Kozub teaches the now-mandatory course for JFK Medical Center’s PCTs by educating them about staging and other aspects of pressure ulcers traditionally taught only to nurses. She covers the importance of clear and direct communication. Part of the coursework is in the classroom and the rest involves asking a unit nurse to go to the bedside of a patient at risk for pressure ulcers. The nurse and PCT review prevention and discuss the patient.

“The whole goal was getting them to feel very comfortable in talking to the RN,” Kozub says.

Christine Holder, a PCT at JFK Medical Center, says the program opened her eyes and empowered her to speak up about pressure ulcers. “If we see something that’s not the norm on anybody, it’s important to go and get the nurse as soon as possible, instead of waiting until later because we’re so busy throughout the day that we might forget,” Holder says.

Taking the Time

Peggy Petrucelli, RN, BSN, coordinator of wounds and falls at Jersey City (N.J.) Medical Center, used to view pressure ulcer prevalence monitoring as a task. Now, it’s her passion to look at the numbers in terms of outcomes.

She says in 2009 the hospital reported 24 pressure ulcers: eight in the first quarter, and six, six and four in the ensuing quarters. By 2010, a renewed focus on pressure ulcers led to a dramatic reduction: one in the first quarter, two in the second and zero in the third.

Collaborative programs with not only hospital staff but also local nursing homes, home care and other hospitals helps to drive innovation and solutions, she says.
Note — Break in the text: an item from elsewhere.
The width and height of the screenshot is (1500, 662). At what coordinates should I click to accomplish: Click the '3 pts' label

One of the hurdles to implementation, Petrucelli says, is time management. “To take the time to say, ‘I’m discharging Mary Jones today. Let’s give that nursing home a quick call and talk to the wound care person there and say these were my challenges,’” she says. “It’s the details that you can’t always communicate on the discharge [papers].”

Education and Collaboration

Marie Torell-Alverio, RN, MSN, CNS, WCC, clinical supervisor of wound care at Coney Island Hospital in Brooklyn, N.Y., says one of the biggest hurdles many hospitals face is inaccurate assessments of the ulcers.
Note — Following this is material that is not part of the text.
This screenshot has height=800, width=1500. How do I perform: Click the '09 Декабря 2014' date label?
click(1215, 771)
She solved that problem by implementing digital imaging technology, which took the place of Polaroid pictures and hand-written chart descriptions. The technology gives specifications for capturing wounds digitally, then helps the operator accurately evaluate the wound.
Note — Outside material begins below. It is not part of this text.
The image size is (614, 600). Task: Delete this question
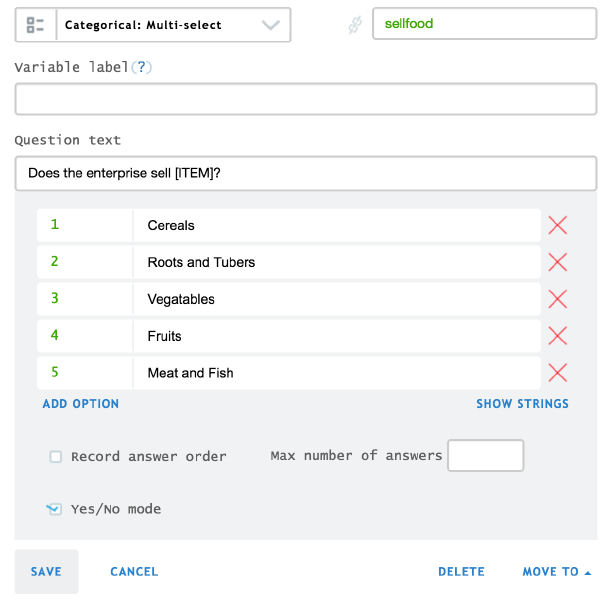[461, 572]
“Since implementing this technology, we went from nurses and physicians documenting with 50% inaccuracy ... to, now, 100% accuracy,” Torell-Alverio says.

She and her staff have been collaborating with hospitals and nursing homes to decrease healthcare facility-acquired pressure ulcers. “I was getting in horrible cases [of pressure ulcers],” Torell-Alverio says. “I would see which nursing homes these were coming from and reached out to them.”

She continues to meet with nursing home staff to educate them about pressure ulcer prevention and open lines of communication between hospital and nursing home staff.

“If I’m treating a patient a certain way, and I communicate that with the nursing home that’s going to receive that patient, and they continue with that care, we share wonderful success stories,” Torell-Alverio says. “The same is true vice versa.”

Collectively, the programs resulted in a 60% reduction of pressure ulcers at Coney Island Hospital and a 25% reduction in the number of people arriving at Coney Island Hospital with pressure ulcers from local collaborating nursing homes, according to Torell-Alverio.

Having more direct communication with Coney Island Hospital is a move in the right direction for Shorefront Center for Rehabilitation and Nursing Care in Brooklyn, said Jessica Wares, RN-BC, Shorefront’s director of nursing.

“If we’re unsure of what treatment has been tried at the hospital or if we have a difficult case, we can collaborate with them to see what they have already tried, what worked and what didn’t work, and how to move forward,” Wares says.

Marcela Vasko, RN, assistant head nurse and wound care team member at Coney Island, says communication among medical staff members within and outside the hospital is important for continuity of care. “At the end of the day, we know exactly about every patient — about all the wounds,” Vasko says. “We communicate; we talk to each other. ... I believe that is the way it should be.”